On 7/4/2020 at 10:36 AM, Lord Varys said:

The important thing for Ned was to make Lya's child his bastard - which he simply did by claiming that the boy was his bastard. That was all.

Agreed. Though I think he treated the boy as his bastard, which led people to assume it so that it became effectively true over time. And I allow plenty of room for the literal calling the boy his bastard too.
Just not for telling unnecessary lies about the bastard's origins which he is later extremely reluctant to discuss.

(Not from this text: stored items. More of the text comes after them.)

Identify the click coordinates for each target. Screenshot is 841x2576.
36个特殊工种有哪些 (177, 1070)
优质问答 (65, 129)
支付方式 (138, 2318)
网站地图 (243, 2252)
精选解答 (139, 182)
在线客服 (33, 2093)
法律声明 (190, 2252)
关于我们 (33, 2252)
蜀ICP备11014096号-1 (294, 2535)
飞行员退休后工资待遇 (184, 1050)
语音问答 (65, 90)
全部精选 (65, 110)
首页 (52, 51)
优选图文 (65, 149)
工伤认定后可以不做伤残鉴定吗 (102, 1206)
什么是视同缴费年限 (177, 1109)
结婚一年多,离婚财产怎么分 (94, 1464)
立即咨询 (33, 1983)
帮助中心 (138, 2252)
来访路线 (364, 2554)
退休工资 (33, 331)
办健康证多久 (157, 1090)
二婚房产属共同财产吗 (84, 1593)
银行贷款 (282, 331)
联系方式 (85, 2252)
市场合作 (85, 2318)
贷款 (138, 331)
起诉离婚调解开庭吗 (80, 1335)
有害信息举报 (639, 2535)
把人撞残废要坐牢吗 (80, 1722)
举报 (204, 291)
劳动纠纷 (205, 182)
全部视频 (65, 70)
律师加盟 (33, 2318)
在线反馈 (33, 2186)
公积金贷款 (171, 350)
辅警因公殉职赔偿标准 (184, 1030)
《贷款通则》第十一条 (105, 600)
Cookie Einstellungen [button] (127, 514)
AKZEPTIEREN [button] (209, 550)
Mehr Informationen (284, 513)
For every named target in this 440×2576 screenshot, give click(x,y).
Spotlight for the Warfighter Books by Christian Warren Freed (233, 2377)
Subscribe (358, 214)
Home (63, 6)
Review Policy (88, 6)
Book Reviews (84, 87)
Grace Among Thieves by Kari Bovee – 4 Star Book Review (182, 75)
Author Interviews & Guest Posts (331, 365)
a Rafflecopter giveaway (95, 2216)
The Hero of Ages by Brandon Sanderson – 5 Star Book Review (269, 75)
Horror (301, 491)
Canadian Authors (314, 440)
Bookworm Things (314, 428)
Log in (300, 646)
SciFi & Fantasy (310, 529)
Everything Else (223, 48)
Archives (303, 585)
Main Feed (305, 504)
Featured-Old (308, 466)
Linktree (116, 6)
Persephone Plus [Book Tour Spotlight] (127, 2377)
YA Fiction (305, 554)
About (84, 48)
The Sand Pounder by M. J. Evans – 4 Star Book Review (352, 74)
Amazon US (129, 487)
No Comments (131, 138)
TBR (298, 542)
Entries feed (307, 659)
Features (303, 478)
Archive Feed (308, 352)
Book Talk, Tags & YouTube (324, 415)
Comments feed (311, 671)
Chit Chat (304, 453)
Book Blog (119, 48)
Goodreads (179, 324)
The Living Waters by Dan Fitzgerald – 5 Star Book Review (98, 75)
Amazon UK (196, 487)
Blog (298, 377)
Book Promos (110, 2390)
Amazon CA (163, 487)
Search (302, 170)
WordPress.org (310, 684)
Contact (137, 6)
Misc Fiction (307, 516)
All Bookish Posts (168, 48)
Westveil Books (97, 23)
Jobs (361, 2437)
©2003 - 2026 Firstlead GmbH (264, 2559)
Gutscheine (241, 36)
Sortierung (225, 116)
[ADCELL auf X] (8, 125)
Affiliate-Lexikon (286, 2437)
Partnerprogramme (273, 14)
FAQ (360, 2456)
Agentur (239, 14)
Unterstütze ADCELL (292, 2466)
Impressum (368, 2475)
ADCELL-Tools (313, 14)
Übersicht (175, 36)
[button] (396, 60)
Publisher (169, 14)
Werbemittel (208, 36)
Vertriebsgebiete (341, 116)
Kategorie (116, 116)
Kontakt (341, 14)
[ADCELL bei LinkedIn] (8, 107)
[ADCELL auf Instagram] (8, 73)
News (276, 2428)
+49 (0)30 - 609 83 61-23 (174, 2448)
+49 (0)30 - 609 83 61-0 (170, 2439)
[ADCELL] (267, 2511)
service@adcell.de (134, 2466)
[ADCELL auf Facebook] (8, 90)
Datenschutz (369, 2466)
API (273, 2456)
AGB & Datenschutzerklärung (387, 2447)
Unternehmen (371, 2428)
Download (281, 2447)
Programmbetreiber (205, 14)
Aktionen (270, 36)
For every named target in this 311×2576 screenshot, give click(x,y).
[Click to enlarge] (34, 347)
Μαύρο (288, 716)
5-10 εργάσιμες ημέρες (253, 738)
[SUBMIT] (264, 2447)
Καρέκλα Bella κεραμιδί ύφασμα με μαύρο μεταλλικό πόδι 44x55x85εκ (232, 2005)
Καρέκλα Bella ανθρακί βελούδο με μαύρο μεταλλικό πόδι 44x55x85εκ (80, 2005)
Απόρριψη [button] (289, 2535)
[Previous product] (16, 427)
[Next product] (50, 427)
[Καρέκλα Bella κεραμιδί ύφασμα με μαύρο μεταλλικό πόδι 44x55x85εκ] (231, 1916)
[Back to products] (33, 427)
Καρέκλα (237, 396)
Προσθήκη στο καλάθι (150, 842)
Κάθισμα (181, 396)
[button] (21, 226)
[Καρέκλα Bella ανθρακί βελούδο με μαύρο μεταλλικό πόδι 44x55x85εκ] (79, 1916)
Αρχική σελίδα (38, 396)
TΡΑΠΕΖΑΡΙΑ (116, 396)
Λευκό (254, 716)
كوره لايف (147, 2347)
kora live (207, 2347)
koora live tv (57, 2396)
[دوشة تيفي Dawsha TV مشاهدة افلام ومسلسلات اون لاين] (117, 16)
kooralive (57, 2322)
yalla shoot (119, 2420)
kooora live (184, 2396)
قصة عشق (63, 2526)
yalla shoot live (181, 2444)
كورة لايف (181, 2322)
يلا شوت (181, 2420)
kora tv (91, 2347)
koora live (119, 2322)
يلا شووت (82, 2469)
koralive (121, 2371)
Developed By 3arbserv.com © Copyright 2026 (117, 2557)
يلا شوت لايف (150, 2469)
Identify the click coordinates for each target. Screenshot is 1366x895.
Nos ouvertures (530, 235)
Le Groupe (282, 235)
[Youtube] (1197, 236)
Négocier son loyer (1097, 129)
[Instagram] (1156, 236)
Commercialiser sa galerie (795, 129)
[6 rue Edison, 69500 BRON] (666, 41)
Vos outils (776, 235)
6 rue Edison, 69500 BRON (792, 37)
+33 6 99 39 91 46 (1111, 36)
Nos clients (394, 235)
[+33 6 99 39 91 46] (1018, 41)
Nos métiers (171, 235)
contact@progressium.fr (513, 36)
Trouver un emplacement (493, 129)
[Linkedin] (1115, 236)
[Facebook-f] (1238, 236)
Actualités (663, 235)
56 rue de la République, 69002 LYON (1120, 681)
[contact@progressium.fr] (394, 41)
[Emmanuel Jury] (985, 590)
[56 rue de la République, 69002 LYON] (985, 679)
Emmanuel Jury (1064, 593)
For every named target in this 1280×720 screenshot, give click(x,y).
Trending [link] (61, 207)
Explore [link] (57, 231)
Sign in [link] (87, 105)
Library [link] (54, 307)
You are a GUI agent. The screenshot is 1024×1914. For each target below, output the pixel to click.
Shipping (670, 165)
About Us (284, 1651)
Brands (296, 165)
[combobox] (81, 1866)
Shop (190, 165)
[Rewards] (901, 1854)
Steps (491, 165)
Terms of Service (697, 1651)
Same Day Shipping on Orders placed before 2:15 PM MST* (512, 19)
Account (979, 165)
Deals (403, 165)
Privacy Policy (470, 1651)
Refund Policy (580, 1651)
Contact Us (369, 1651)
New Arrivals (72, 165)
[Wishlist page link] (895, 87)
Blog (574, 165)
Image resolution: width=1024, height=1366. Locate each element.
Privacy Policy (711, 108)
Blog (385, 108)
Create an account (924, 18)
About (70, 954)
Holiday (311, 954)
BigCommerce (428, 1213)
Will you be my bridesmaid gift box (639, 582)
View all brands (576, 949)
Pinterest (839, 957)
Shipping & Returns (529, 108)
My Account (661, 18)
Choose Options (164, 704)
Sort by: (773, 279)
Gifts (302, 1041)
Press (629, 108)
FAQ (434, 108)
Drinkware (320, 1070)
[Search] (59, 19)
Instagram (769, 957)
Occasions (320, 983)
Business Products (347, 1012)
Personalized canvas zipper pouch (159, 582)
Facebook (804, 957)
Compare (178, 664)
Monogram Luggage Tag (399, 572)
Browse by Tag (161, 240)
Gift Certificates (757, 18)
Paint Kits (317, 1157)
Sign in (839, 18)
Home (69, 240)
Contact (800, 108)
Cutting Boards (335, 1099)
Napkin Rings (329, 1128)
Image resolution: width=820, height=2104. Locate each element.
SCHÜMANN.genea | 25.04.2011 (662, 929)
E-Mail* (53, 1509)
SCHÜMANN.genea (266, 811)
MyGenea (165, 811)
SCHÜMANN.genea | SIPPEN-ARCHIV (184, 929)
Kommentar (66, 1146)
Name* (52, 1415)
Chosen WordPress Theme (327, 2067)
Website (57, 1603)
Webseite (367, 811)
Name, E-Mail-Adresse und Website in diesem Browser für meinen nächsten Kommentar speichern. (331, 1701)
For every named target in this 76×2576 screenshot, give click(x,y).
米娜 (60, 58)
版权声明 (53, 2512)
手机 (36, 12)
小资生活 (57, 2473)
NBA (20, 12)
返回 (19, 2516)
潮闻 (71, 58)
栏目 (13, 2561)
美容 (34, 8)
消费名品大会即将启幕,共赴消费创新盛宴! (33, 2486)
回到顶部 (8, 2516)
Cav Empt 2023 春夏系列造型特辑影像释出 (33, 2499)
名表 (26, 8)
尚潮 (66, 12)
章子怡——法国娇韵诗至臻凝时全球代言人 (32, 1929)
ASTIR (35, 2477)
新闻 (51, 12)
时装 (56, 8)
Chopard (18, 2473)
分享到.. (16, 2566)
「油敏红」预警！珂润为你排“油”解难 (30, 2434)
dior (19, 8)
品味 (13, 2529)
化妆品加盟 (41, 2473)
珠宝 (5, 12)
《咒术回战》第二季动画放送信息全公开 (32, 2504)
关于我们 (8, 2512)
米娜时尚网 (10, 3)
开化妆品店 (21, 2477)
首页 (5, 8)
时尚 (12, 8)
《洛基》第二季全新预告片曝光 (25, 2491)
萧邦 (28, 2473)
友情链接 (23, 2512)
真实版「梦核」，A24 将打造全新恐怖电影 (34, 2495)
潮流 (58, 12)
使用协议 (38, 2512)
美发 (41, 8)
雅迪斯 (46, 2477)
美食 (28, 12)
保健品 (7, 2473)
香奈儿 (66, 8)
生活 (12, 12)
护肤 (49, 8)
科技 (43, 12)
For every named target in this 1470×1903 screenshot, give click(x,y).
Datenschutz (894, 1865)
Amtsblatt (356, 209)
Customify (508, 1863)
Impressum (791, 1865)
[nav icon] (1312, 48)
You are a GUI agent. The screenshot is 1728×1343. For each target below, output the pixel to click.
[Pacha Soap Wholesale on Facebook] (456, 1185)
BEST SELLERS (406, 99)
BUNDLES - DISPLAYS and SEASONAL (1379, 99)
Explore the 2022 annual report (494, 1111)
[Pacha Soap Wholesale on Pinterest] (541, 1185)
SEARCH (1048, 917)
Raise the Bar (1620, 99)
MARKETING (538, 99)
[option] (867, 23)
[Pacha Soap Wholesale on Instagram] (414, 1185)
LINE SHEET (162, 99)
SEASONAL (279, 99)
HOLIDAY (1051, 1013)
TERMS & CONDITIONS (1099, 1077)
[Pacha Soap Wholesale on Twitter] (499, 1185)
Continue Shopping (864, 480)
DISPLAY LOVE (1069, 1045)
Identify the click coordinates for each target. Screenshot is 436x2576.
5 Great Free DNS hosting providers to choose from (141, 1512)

On 7/4/2020 at 10:36 AM, Lord Varys said:

There is no indication he ever feared or even thought anyone would ever 'investigate' this child once it was a bastard.

Really? Why is he so aggressive in shutting down any talk about it.  "Never ask me about Jon". 
Don't tell me shame and hurt - Jon's not actually his, so there is no actual shame and there is no indication anywhere of a past great love in Ned's head, or that sort of emotional pain - other than for/over his sister.

On 7/4/2020 at 10:36 AM, Lord Varys said:

Even if they did - it would be his word, the word of one of the most powerful men in Westeros against whoever would want to doubt that.

Did you read the books?
Do you remember what KL is like as far as trust and the value of a man's word is?

On 7/4/2020 at 10:36 AM, Lord Varys said:

Even if a man like Stannis wrote a bunch of letters spilling out 'the true Jon Snow story' - the political fallout would be, most likely, nonexistent. Because Jon Snow doesn't look like a Targaryen, and no self-respecting lord in Westeros would want his prince or king to be a baseborn, motherless bastard - especially not while there was still proper royalty living in Essos.

Yeah, sure. No issue with Robert over Dragonspawn. No issue over Lyanna's son by Rhaegar. 

On 7/4/2020 at 10:36 AM, Lord Varys said:

Have you any evidence whatsoever that Jon Snow 'appeared' under strange 'circumstances'? There is nothing of this sort in the books at all. Nobody wonders how/why/that Ned Stark got himself a bastard during the war.

Suuure. Thats why there's a different rumour about it everywhere you listen. No one wonders how/why honourable Ned, the humourless stick up his ass friend of the king got himself a bastard.
But actually, I partially agree. No ne does wonder, much. Because they already have done the wondering and come up with answers that work for themselves so they stopped thinking about it (except Cat). They 'know' already. Nothing to puzzle out hear.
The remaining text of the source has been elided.